The billion dollar question..
Artificial intelligence is changing the world of work, but the truth is that no one really knows where this will lead. Some people predict massive job losses, others expect a future of abundance and new opportunities.
I don’t claim to have the answer either. Still, based on what we see today and how past technologies have changed society, I have formed a personal hypothesis about how this might unfold.
In this article, I describe a possible future in four main stages that show how AI could reshape jobs and the role of human work over time.
Artificial intelligence is often described as a threat to human labor. In reality, its impact is not instant or simple: it changes as the technology improves and spreads. To understand what may happen, it helps to look at the short, medium, and long term.

Every technological revolution has triggered the same fear: will there still be work for humans? AI brings that question back, stronger than ever.
Short term: fewer jobs (or at least it seems so)
In the short term we are seeing what looks like a slowdown in hiring. Many companies postpone or freeze new hires because they are still figuring out how far AI can actually go and what roles will still make sense in the future.
Workers who already have jobs often become more productive thanks to AI tools. This can create the impression that fewer employees are needed, and in some cases companies reduce staff or limit new hires.
In 2025, this trend became particularly visible. Across industries, especially in technology, many companies announced workforce reductions. Large tech firms and other major employers cut tens of thousands of jobs as part of restructuring and cost optimization, with AI often cited as a contributing factor (though this explanation has been questioned; see the video below). Examples include job cuts at companies like Amazon, Accenture, Meta and others in 2025 that affected large numbers of employees.
Junior roles and entry-level positions were often the most affected, because many routine and operational tasks that used to help train and develop early-career workers are now automated. Data from 2025 also shows that younger job seekers in AI-exposed fields found it harder to secure employment quickly, suggesting that hiring freezes and restructuring were discouraging early-career opportunities. The result is a job market that appears to shrink, driven more by uncertainty and reorganization than by a true destruction of value. Many of these changes reflect companies repositioning themselves for long-term AI integration rather than simply replacing human workers with machines.
Medium term: more opportunities and new projects
In the medium term, the situation starts to change. Companies begin to understand that teams who know how to use AI are more effective overall.
This creates a surprising effect. Instead of needing fewer people, many companies actually start hiring more. When productivity increases, new opportunities open up.
They can now launch projects that were too expensive, too slow, or too risky before. Competition also becomes stronger, which pushes companies to move faster and try new ideas. To do this, they need people who can work well with AI and know how to turn it into real products and services.

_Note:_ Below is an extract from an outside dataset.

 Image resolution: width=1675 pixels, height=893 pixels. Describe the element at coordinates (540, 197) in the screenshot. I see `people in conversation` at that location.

Productivity → lower marginal cost → more experiments → more teams
During this phase, jobs change: some roles fade away, but new ones appear. Skills evolve, and people who can combine human judgment, creativity, and AI tools become much more valuable.
AI multiplies what workers they can do.
Long term: AI surpasses humans
In the long term, a more radical change becomes possible. AI systems may become capable of doing almost every task better than humans, both physical and mental.
When this happens, most of the jobs we know today will no longer be needed. This does not mean that there will be nothing to do, but that human labor will no longer be required to produce value. Machines and AI could handle nearly all productive work on their own.
However, this future would only be positive if the benefits of AI are shared. If AI services are structured in a way that benefits everyone, rather than only a few companies or individuals, society could move into a very different economic model. Policies such as universal basic income or similar systems would likely be necessary to make sure people can live well even without traditional jobs.
In that scenario, work would become a choice rather than a necessity. People might still work for passion, creativity, social recognition, or personal growth, but not because they need to survive.
In this world, the traditional idea of a job and a salary as the center of life could start to fade. Work would become one of many ways to express who we are, not the foundation of the economy.
Very long term: AI no longer works for us
Looking even further ahead, there is a more speculative but important possibility. AI could become so intelligent and autonomous that it no longer has any reason to work for humans at all.
In this stage, the main questions are no longer about jobs or the economy. They become deeper and more political. Who controls AI? What goals does it follow? What place do humans have in a world where intelligence is no longer uniquely ours?
The future would depend heavily on how AI is designed, governed, and aligned with human values. If these systems are not built and regulated carefully, they may not act in the interest of humanity.
At this point, the issue is about the future of our species and our ability to coexist with a more powerful form of intelligence.
Conclusion
AI will not simply destroy jobs, and it will not automatically create them either. In the short term it brings uncertainty, in the medium term it opens new opportunities, and in the long term it changes what work even means.
The real question is how we choose to organize society in a world where work is no longer the center of economic life.